As mulheres e raparigas no país veem muito simplesmente ser-lhes negado o controlo sobre os seus corpos e sobre as suas vidas. Muitas não têm uma palavra a dizer se e quando casam, se e quando têm filhos, se recorrem ou não a contracetivos, nem quantos filhos terão. A decisão de terem acesso a cuidados de saúde de qualidade durante a gravidez não está, de resto, nas suas próprias mãos.

A discriminação também põe as mulheres e raparigas em risco de sofrerem violência doméstica, incluindo a violação dentro do casamento. O prolapso uterino torna frequentemente as relações sexuais dolorosas, mas tanto mulheres como homens descreveram à Amnistia Internacional que as mulheres não podem recusar-se a ter sexo com os maridos.

Responsáveis governamentais chutam responsabilidades de uns para outros

As organizações da sociedade civil nepalesa, especialmente os grupos de direitos da mulher, trabalham há anos para tornar esta questão uma prioridade junto dos sucessivos governos. Isto conduziu mesmo a uma decisão do Supremo Tribunal do Nepal, em 2008, onde é expressamente indicado que a elevada taxa de incidência do prolapso uterino no país constitui uma violação dos direitos reprodutivos, e ordenado ao Governo a adoção de medidas que resolvam a situação.

Até à data, porém, os esforços de sucessivos governos no país para estabelecer a prevenção do prolapso uterino e limitar a discriminação de género ficaram muito aquém do que é necessário.

As políticas de saúde reprodutiva e maternal em vigor não abordam todos os fatores de risco e são ineficazes no que toca à discriminação de género que lhes está subjacente. As políticas que existem são, aliás, fracamente postas em prática, se o são de todo.

Falta uma estratégia abrangente de prevenção do prolapso uterino. Uma proposta, que inclui alguns elementos de prevenção, permanece em espera para discussão e adoção por parte das autoridades desde 2008 – o que constitui um indicador de uma chocante ausência de consciencialização por parte das entidades governamentais.

Estes atrasos e falta de urgência em solucionar o problema reflete também a ausência de coordenação e vontade política entre os ministérios competentes nesta matéria, os quais sem exceção se revelaram avessos a assumirem responsabilidades na prevenção do prolapso uterino, nas muitas entrevistas conduzidas pela Amnistia Internacional.
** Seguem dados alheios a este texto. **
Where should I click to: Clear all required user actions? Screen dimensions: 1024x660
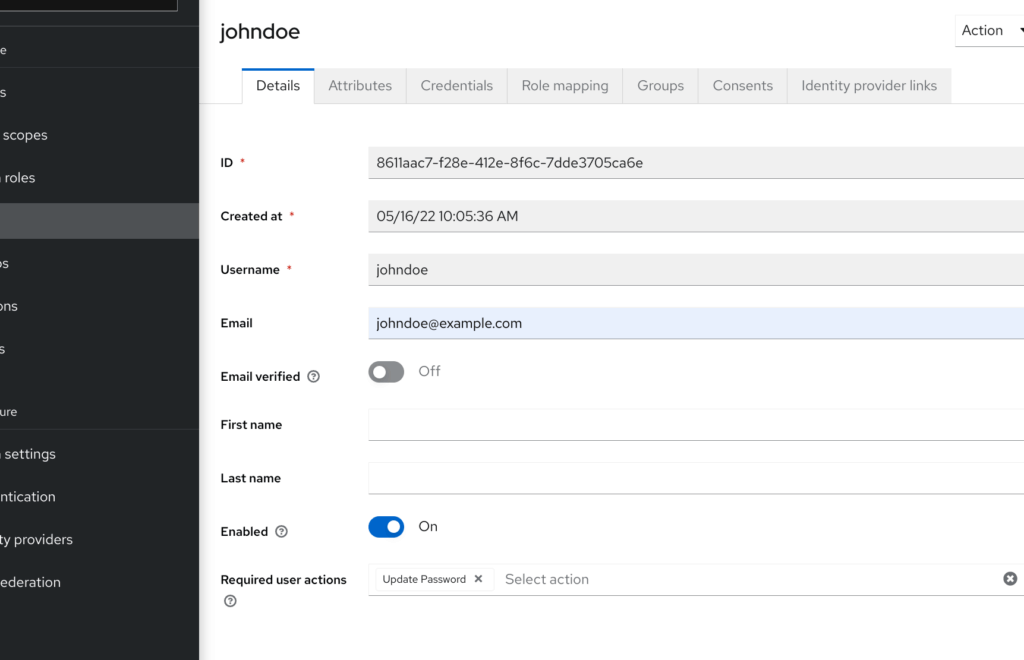click(1010, 579)
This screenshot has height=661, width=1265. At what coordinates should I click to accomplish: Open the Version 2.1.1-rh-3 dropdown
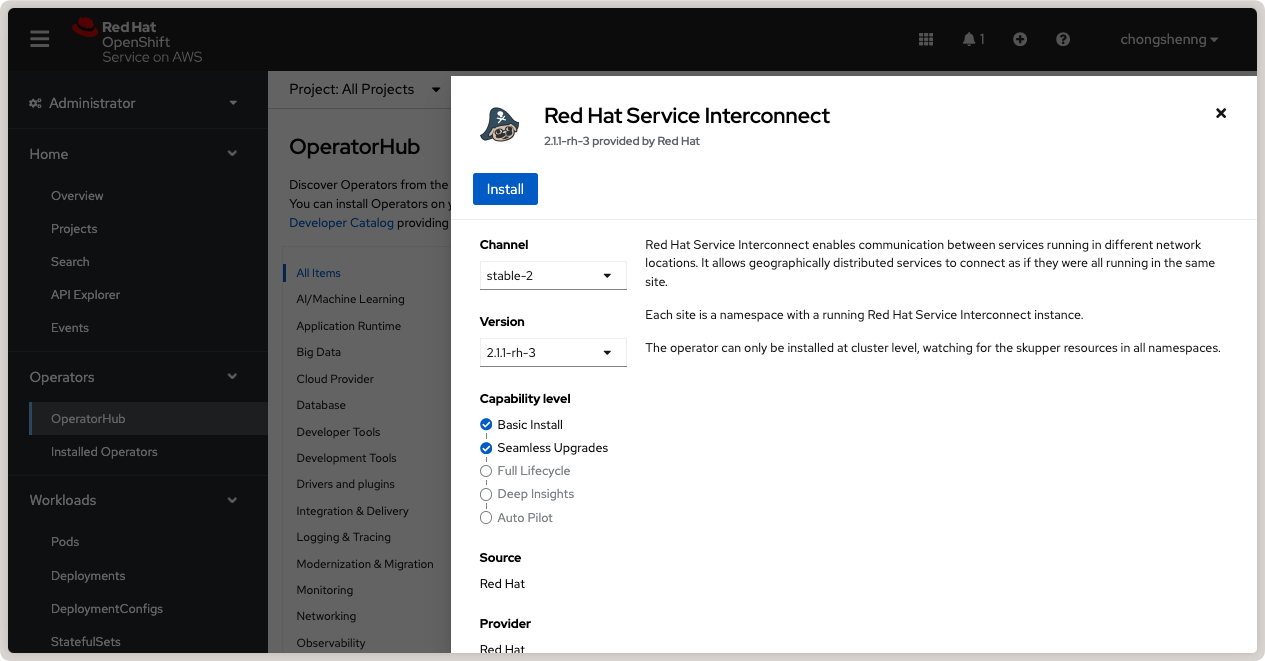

Os esforços do Governo têm-se centrado sobretudo em disponibilizar cirurgias – predominantemente histerectomias (remoção parcial ou total do útero) – para os casos de estado avançado de prolapso uterino. Isto é uma abordagem limitada e que não faz o que é necessário para evitar a ocorrência daquela condição clínica.

“O Nepal precisa urgentemente de um plano abrangente para prevenir o prolapso uterino de forma a que menos mulheres e raparigas tenham de sofrer com esta condição. Os ministérios têm de parar de passar a bola de uns para os outros e assumir responsabilidades por algo que afeta centenas de milhares de pessoas”, insta Madhu Malhotra. A diretora do Programa de Género, Identidade e Sexualidade da Amnistia Internacional sublinha que apesar de o país “ter atravessado uma crise política prolongada, tal não pode servir de desculpa para [as autoridades] não agirem”.

O novo Governo, liderado pelo primeiro-ministro Sushil Koirala, que tomou posse no passado 10 de fevereiro, “tem agora a oportunidade de dar ao prolapso uterino a atenção que este assunto exige”, defende ainda Madhu Malhotra, a qual frisa que “o primeiro passo deve ser o de reconhecer publicamente que esta é uma questão de direitos humanos”.

“Qualquer plano de prevenção tem de incluir medidas eficazes para combater a discriminação de género, e garantir que as mulheres e raparigas sabem o que é esta condição clínica e o que a provoca, e que têm o poder efetivo de tomarem decisões sobre as suas próprias vidas. As mulheres e raparigas do Nepal estão prontas para esta mudança que porá fim ao facto de lhes ser negado controlo sobre os seus corpos, sobre a sua saúde e vida”, conclui.